In this in vitro study, we aimed to assess the synergism between cisplatin, a joint chemotherapy agent, and a STAT3 inhibitor for treating lung cancer in A549 cells. Metastasis-related processes, such as EMT, enhanced cell invasion, migration, and MSC recruitment involving STAT3, were investigated. The study revealed a notable and statistically significant decrease in A549 cell division post-cisplatin treatment, underscoring cisplatin's capacity to induce the destruction of cancer cells.[21, 22, 25]

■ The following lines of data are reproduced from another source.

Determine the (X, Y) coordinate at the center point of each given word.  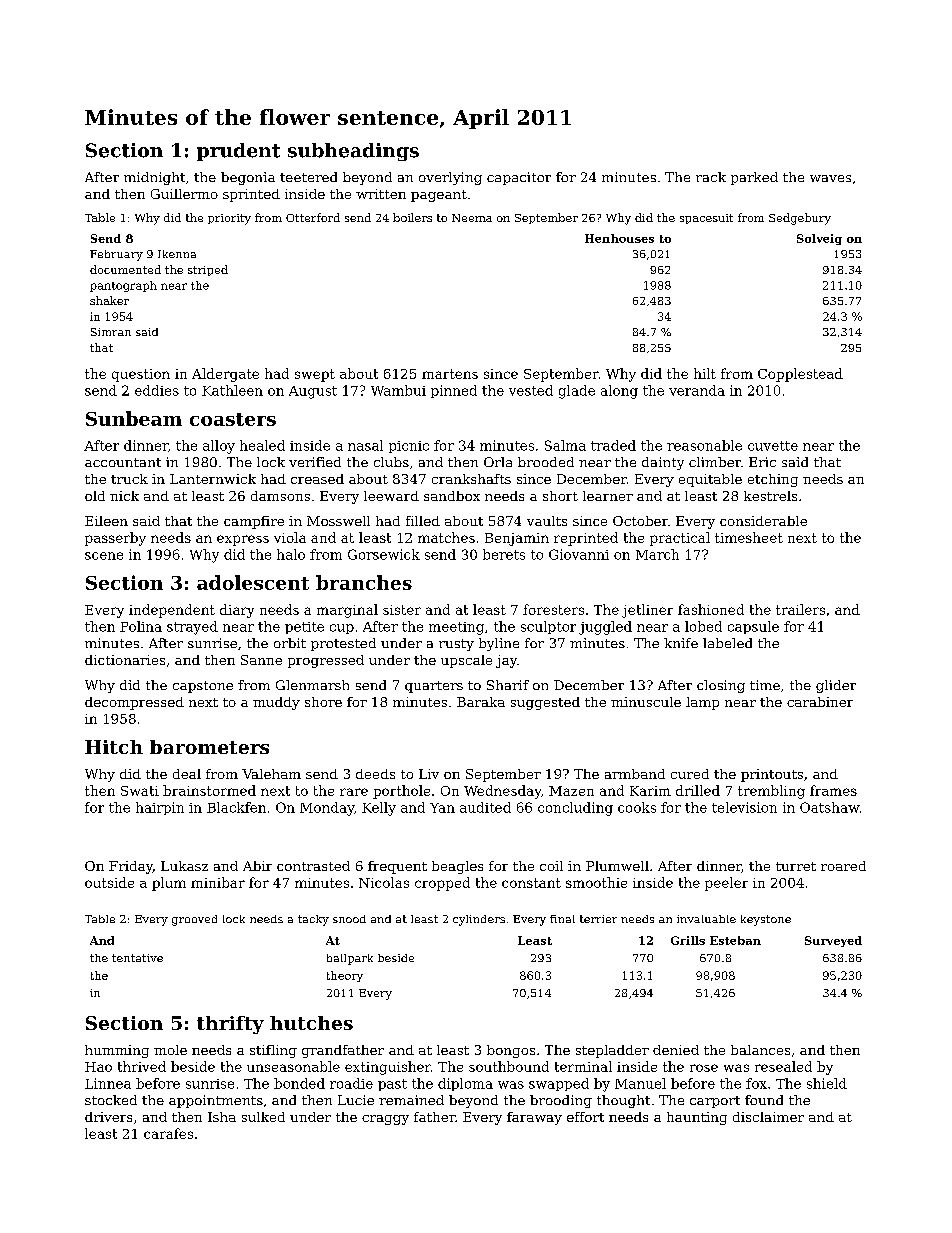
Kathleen (232, 390)
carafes (168, 1133)
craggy (385, 1120)
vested (531, 390)
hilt (705, 373)
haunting (697, 1118)
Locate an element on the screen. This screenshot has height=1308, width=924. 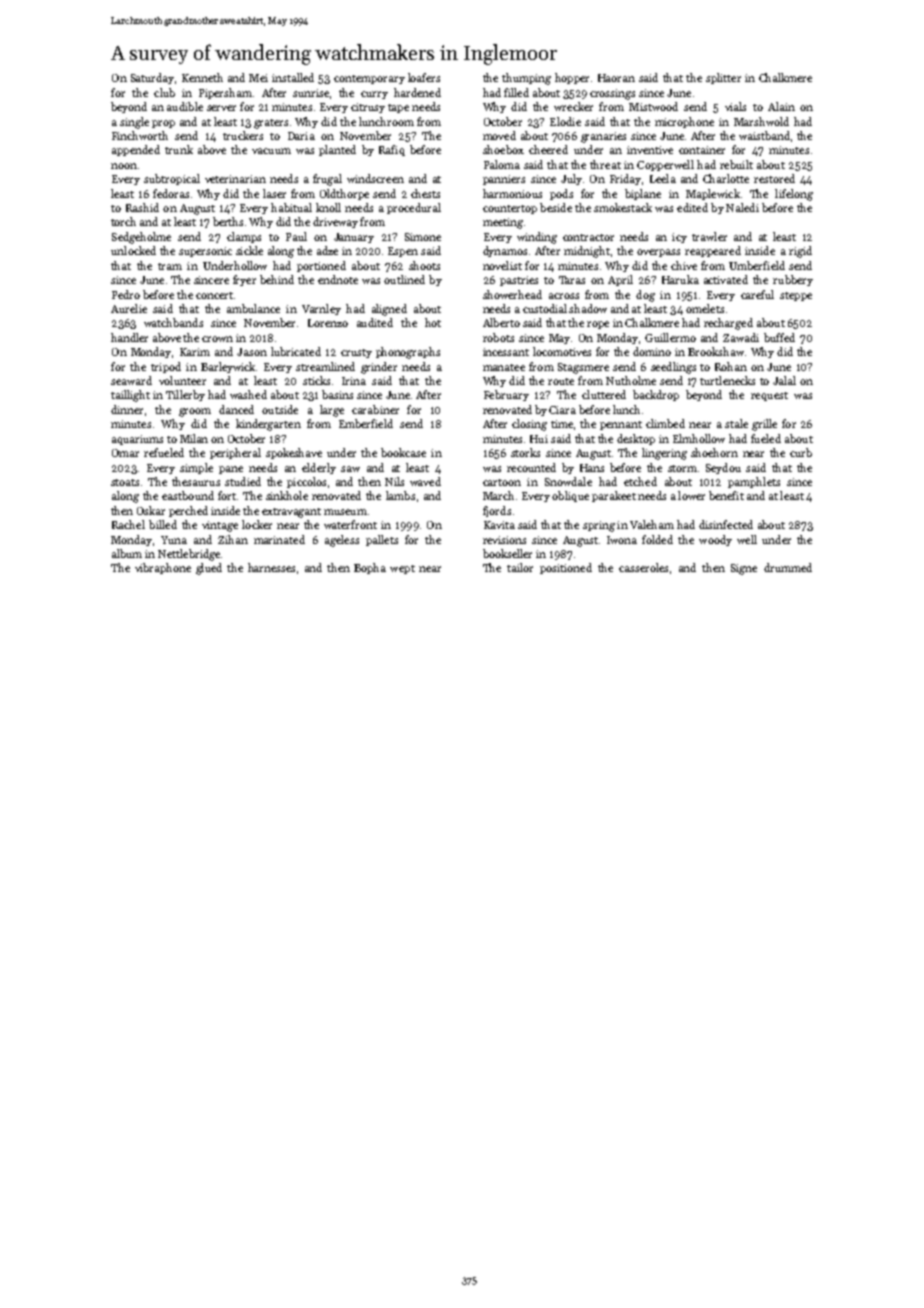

Furthermore, the gene expression analysis demonstrated a significant reduction in STAT3 concentration after treating the A549 cell line with cisplatin, which is consistent with similar research findings. Combining cisplatin with other chemotherapeutic agents or targeted therapies is explored to enhance overall treatment effectiveness, recognizing the complexity of cisplatin resistance development over time. Ongoing research aims to understand resistance mechanisms, identify predictive biomarkers, and optimize personalized treatment approaches. The intricate interplay between cisplatin and STAT3 suggests a potential avenue for developing targeted therapies, paving the way for more personalized and effective treatment strategies in specific subsets of lung cancer patients.[29, 30]
This study showed the clinical relevance of cisplatin treatment in lung cancer patients and reported improved overall survival and reduced metastasis in patients who received cisplatin-based chemotherapy. This highlights the potential therapeutic benefit of cisplatin in inhibiting lung cancer cell proliferation and migration, as observed in our experimental study. The in vitro analysis of cisplatin in lung cancer treatment provides a foundation for further research and opens up several avenues for future investigations. Some potential areas of future scope for this research include In vivo validation, Clinical trials, Mechanistic studies, Overcoming resistance, Personalized medicine, and Novel drug formulations.